2.7 PALIMPSESTOS: A LITERATURA DE EMPRÉSTIMO

Em sua obra Palimpsestos: a literatura de segunda mão (2010), o teórico literário francês Gérard Genette propõe um estudo acerca do que denomina

transtextualidade, que é entendida, por ele, como o objeto da poética. Para Genette,

as obras literárias são influenciadas por textos anteriores, a escrita não é genuína e isenta de ascendências. Logo, em maior ou menor grau, ela deve crédito a um outro registro, seja no aspecto formal, conceitual ou temático, sugerindo a imagem do palimpsesto.
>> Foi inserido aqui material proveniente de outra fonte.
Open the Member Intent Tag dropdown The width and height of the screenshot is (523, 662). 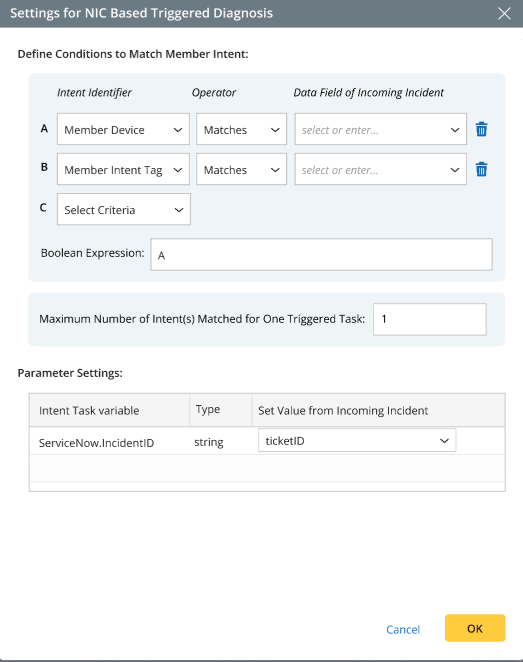[x=123, y=169]
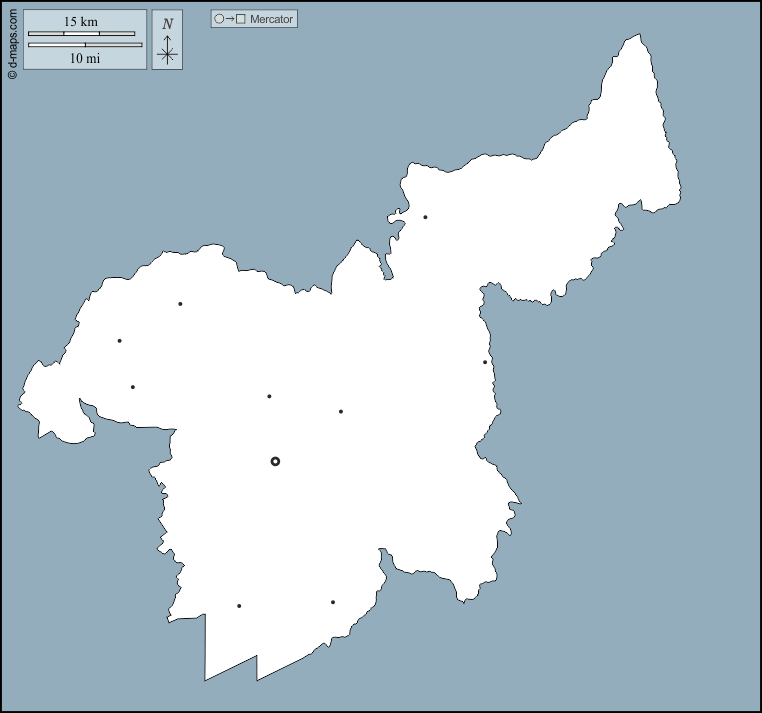Click the 10 mi scale label

(x=85, y=58)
A premissa que o pesquisador elege, como objeto de seu estudo, alude a um princípio consagrado na tradição literária: o movimento perpétuo de influência que as obras exercem umas sobre as outras, pois, como ponderava Borges, “a literatura é inesgotável pela única razão de que um único livro é”. (BORGES, 1957, p. 307, APUD, GENETTE). Apesar desse consenso, conforme Genette, tal princípio de influenciação resguarda uma possibilidade criativa e singular de recriação, tendo em vista que a arte de fazer o “novo com o velho tem vantagem de produzir objetos mais complexos e mais saborosos [...] uma função nova se superpõe e se mistura com uma estrutura antiga e a dissonância entre esses dois elementos co-presentes dá um sabor conjunto.” (GENETTE, 2010, p. 144).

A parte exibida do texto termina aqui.